- [What to produce]
Rewrite the listing as a JSON list of strings with one string per line, beginning at its first line and stopping after the line that contains "This screenshot has width=800, height=800.". Leave out blank lines and any lines past that point.

Saved data entries
• • • • •

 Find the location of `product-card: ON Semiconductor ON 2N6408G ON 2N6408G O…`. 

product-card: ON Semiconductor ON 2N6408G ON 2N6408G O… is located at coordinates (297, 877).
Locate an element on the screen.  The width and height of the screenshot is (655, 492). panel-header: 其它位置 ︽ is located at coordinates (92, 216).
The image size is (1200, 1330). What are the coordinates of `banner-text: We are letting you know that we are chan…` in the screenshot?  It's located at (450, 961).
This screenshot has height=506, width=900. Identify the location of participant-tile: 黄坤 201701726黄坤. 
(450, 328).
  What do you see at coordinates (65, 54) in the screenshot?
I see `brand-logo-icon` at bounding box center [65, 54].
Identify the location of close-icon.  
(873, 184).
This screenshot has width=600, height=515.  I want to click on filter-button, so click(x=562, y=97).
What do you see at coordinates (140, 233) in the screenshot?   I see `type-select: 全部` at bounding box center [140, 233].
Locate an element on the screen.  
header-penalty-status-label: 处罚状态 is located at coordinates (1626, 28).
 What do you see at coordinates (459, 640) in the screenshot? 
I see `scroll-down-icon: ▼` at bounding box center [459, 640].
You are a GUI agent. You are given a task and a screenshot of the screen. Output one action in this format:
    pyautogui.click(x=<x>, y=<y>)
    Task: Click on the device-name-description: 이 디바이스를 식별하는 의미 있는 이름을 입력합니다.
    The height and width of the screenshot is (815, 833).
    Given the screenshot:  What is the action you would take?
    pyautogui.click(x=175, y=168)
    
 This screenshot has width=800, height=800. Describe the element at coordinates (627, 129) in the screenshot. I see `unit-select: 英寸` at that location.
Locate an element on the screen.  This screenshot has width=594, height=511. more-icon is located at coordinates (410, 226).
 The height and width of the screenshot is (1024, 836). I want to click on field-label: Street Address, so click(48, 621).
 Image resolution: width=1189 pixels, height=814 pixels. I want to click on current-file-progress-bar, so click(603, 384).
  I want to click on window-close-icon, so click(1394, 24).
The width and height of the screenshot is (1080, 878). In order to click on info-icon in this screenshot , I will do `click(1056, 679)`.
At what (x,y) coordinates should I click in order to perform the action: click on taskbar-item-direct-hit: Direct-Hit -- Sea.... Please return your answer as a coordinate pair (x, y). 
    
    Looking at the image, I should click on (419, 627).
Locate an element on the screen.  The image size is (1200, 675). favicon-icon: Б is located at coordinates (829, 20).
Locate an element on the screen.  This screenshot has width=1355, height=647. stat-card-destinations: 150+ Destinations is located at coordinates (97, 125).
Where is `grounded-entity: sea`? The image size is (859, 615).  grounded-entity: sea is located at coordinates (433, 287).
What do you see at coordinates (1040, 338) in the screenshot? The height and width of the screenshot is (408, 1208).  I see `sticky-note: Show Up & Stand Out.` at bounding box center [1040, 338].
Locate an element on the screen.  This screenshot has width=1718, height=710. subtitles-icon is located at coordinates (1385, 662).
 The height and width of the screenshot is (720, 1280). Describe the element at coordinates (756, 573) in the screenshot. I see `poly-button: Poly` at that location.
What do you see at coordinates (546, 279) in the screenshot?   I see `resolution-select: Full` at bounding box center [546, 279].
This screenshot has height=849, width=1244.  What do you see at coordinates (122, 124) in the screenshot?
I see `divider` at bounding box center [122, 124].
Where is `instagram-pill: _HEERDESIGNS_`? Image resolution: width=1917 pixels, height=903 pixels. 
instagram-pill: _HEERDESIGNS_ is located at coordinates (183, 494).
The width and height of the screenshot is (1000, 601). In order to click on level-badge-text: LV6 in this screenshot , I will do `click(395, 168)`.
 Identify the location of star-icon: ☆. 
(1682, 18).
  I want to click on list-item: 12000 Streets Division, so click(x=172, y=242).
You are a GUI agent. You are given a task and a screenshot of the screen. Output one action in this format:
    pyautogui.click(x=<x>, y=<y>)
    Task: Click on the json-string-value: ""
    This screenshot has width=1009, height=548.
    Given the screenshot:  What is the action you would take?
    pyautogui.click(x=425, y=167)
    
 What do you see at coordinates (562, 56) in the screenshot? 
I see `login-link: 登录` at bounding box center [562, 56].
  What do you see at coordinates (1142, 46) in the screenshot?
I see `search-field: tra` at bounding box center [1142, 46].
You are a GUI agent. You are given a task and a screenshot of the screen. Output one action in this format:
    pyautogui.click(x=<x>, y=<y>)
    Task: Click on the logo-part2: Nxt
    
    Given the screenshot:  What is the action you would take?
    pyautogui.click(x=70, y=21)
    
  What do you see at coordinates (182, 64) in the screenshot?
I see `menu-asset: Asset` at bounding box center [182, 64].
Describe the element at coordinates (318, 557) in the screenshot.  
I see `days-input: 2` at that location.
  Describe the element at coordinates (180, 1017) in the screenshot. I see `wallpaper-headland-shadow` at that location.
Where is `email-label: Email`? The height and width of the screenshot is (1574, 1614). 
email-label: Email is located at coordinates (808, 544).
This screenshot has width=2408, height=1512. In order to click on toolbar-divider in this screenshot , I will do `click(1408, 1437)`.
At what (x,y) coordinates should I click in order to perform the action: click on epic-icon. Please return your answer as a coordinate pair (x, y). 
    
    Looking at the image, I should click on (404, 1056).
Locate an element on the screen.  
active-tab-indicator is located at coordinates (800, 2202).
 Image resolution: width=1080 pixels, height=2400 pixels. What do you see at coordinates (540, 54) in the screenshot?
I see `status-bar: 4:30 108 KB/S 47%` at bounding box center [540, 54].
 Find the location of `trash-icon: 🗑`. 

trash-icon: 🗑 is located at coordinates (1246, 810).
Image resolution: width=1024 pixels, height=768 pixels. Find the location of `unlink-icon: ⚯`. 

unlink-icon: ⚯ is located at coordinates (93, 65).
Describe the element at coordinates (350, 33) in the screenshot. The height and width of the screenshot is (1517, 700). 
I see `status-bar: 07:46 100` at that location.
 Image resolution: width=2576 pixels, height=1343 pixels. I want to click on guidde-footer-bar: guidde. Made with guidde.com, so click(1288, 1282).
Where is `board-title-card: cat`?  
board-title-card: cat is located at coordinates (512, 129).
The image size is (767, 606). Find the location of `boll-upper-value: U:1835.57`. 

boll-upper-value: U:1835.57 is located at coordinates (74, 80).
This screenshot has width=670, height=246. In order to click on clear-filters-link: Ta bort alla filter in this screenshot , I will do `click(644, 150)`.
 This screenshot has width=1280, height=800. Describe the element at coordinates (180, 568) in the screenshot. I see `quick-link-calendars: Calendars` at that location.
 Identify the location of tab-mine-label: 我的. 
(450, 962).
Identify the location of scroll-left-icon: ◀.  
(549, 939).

• • • • •

- [Exercise solution]
[
  " Find the location of `product-card: ON Semiconductor ON 2N6408G ON 2N6408G O…`. ",
  "product-card: ON Semiconductor ON 2N6408G ON 2N6408G O… is located at coordinates (297, 877).",
  "Locate an element on the screen.  The width and height of the screenshot is (655, 492). panel-header: 其它位置 ︽ is located at coordinates (92, 216).",
  "The image size is (1200, 1330). What are the coordinates of `banner-text: We are letting you know that we are chan…` in the screenshot?  It's located at (450, 961).",
  "This screenshot has height=506, width=900. Identify the location of participant-tile: 黄坤 201701726黄坤. ",
  "(450, 328).",
  "  What do you see at coordinates (65, 54) in the screenshot?",
  "I see `brand-logo-icon` at bounding box center [65, 54].",
  "Identify the location of close-icon.  ",
  "(873, 184).",
  "This screenshot has width=600, height=515.  I want to click on filter-button, so click(x=562, y=97).",
  "What do you see at coordinates (140, 233) in the screenshot?   I see `type-select: 全部` at bounding box center [140, 233].",
  "Locate an element on the screen.  ",
  "header-penalty-status-label: 处罚状态 is located at coordinates (1626, 28).",
  " What do you see at coordinates (459, 640) in the screenshot? ",
  "I see `scroll-down-icon: ▼` at bounding box center [459, 640].",
  "You are a GUI agent. You are given a task and a screenshot of the screen. Output one action in this format:",
  "    pyautogui.click(x=<x>, y=<y>)",
  "    Task: Click on the device-name-description: 이 디바이스를 식별하는 의미 있는 이름을 입력합니다.",
  "    The height and width of the screenshot is (815, 833).",
  "    Given the screenshot:  What is the action you would take?",
  "    pyautogui.click(x=175, y=168)",
  " This screenshot has width=800, height=800. Describe the element at coordinates (627, 129) in the screenshot. I see `unit-select: 英寸` at that location."
]